The low point was showing up at football games with it on. I had a choice, become the top a/v guy for the football team and wear my headgear to the games, or hide at home and wear the headgear. Either way I was going to wear headgear. So the humiliation of the headgear was somewhat muted by lucking in to a great gig.
So when we played St. Agnes that year it was me standing with Kevin and I was the one wearing headgear and kids pointing and laughing. You know what they were saying, just like me about the girl at the world’s fair five years ago, I’m glad that’s not me.” His advice was that by now everyone knew I wore it so “the damage is done, what difference does it make now?” “How long will you have to wear it?” Sadly, he was asking months if not years. And the ortho only gave us a 20 to 24 month estimated treatment time with caveats for cooperation and growth patterns.
His braces would be off in two months so when our basketball teams played, I still had headgear on and his braces were off. He was a happy guy with a great smile and I always felt good for him. My misery lasted until middle of senior year, only 18 months longer than he expected, and I cooperated!!! It got tremendously frustrating by the end.
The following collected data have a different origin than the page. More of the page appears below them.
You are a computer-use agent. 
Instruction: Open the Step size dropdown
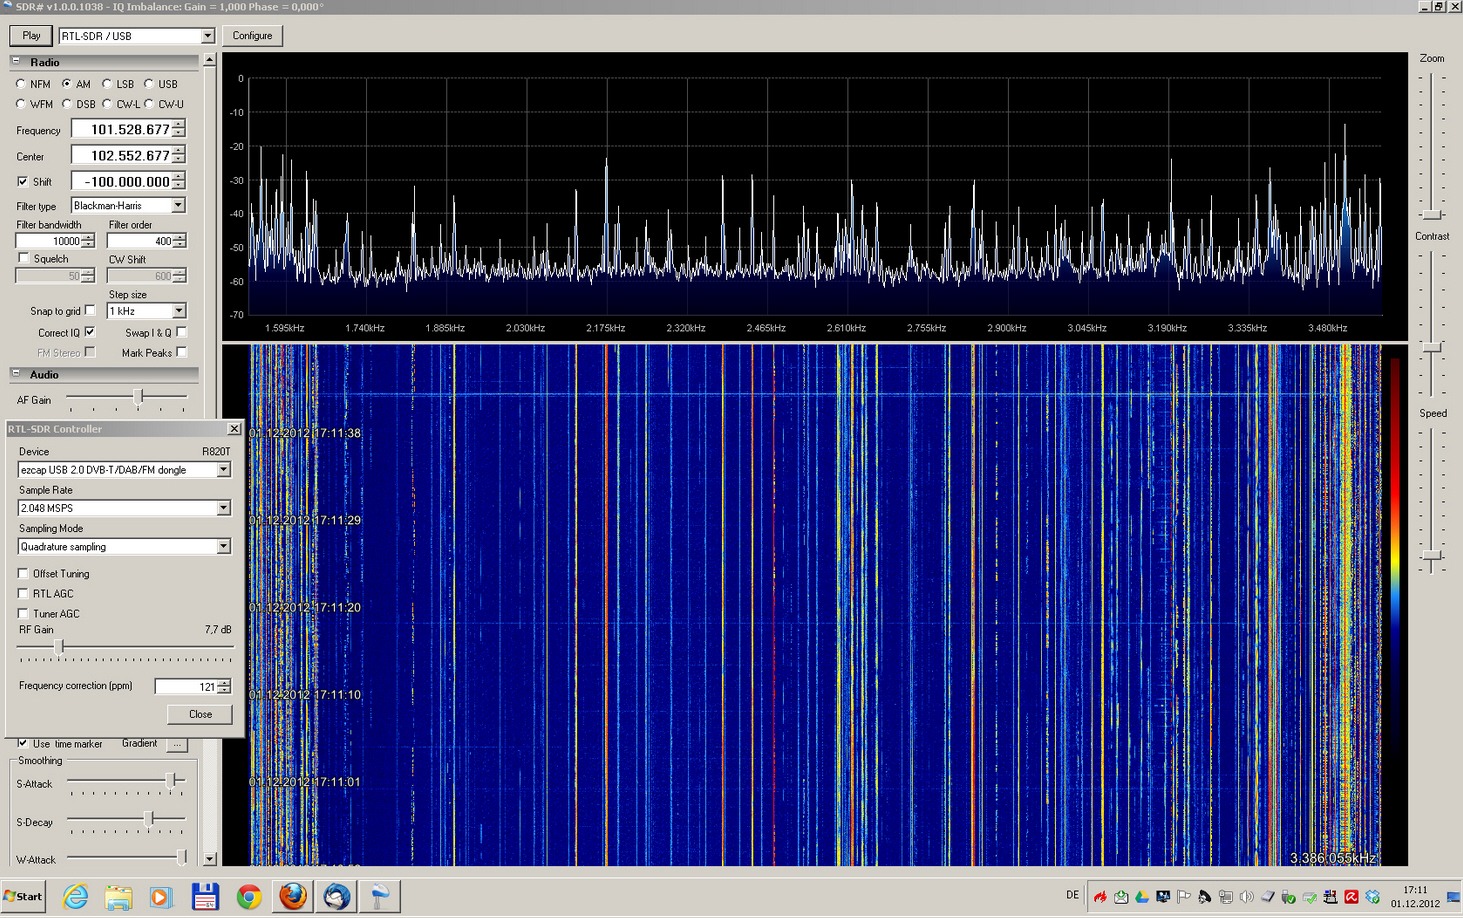pos(178,311)
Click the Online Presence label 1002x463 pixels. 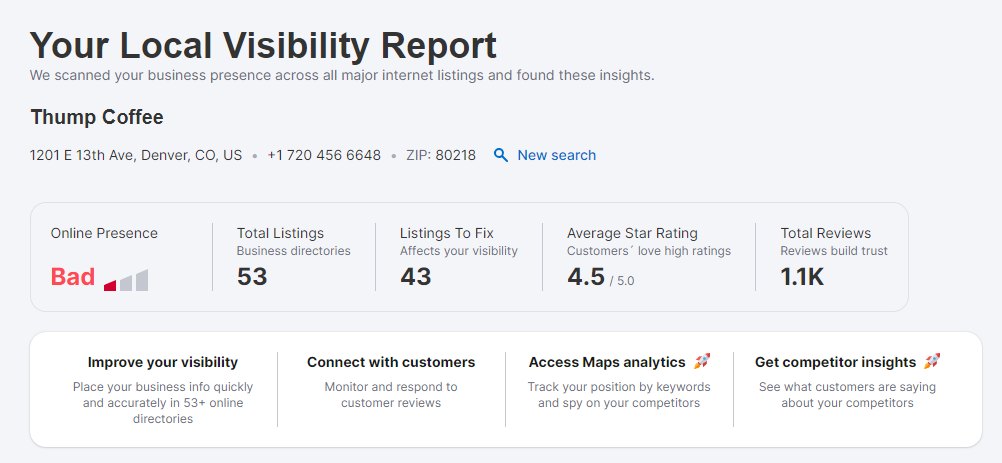click(x=104, y=233)

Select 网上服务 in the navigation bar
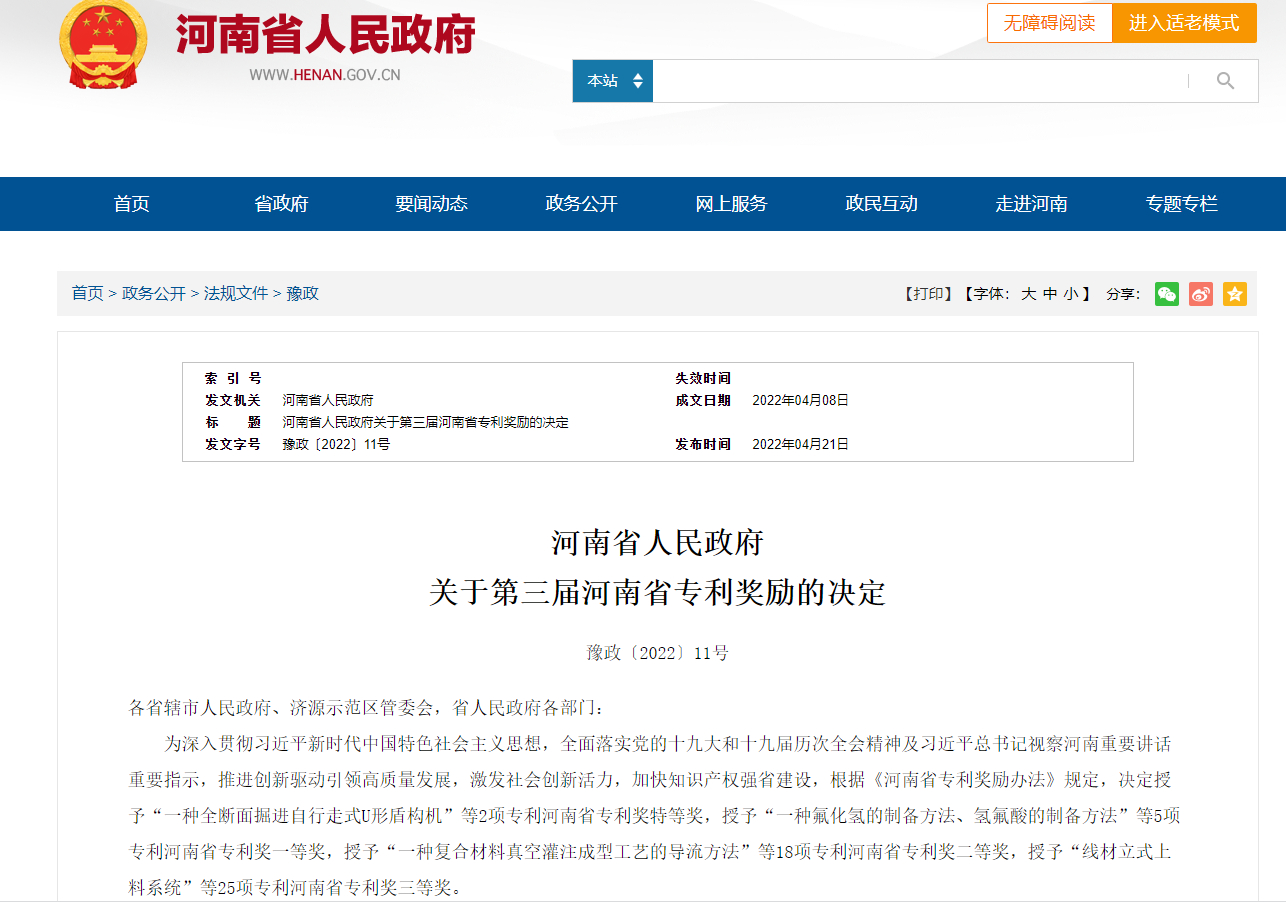click(731, 204)
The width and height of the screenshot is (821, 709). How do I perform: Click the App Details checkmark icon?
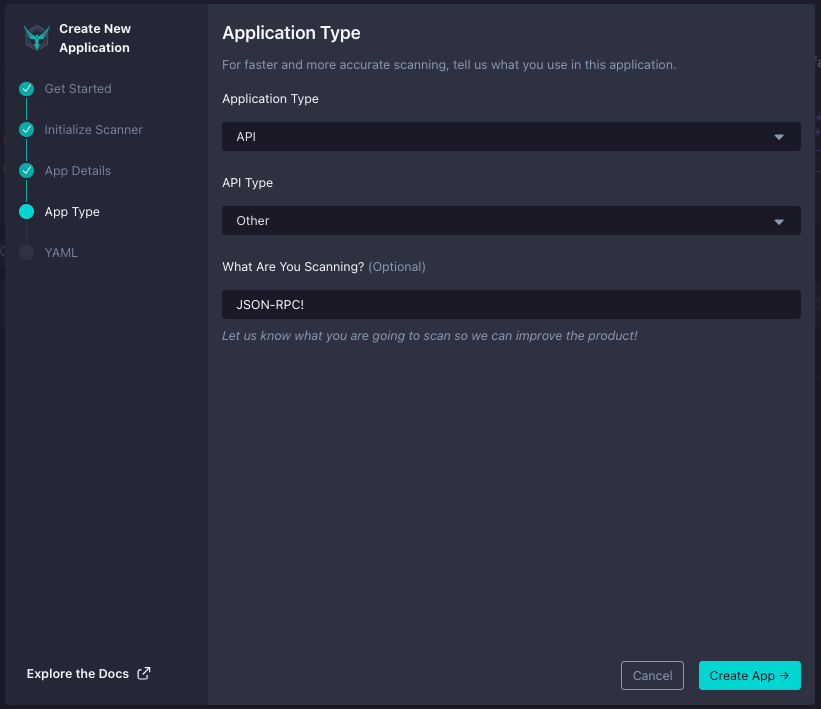coord(26,171)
Classmates still remembered my braces at the reunion as being the worst in the school.
Over the years posting here I have let others use my password to add their comments, including my wife who is still mad at the horror of a 13 year old girl forced to wear headgear in a very public way. Another was a good friend Mike, who regularly came out to visit in March (until covid) and has a story about his treatment that lasted 5 years. He took a writing class online while locked in the house during covid with the assignment each week was to write a biography of a decade of his life with amazing detail. His teen years part is all about braces and headgear, with some sex and stupidity mixed in. Even unfinished it shows the reality of what it was like 50 years ago, not the fantasy ‘combined full bands, tongue crib, expander, lip bumpers and 10 rubber bands with combination headgear and facemask’ fiction of today. I will post it in the story section.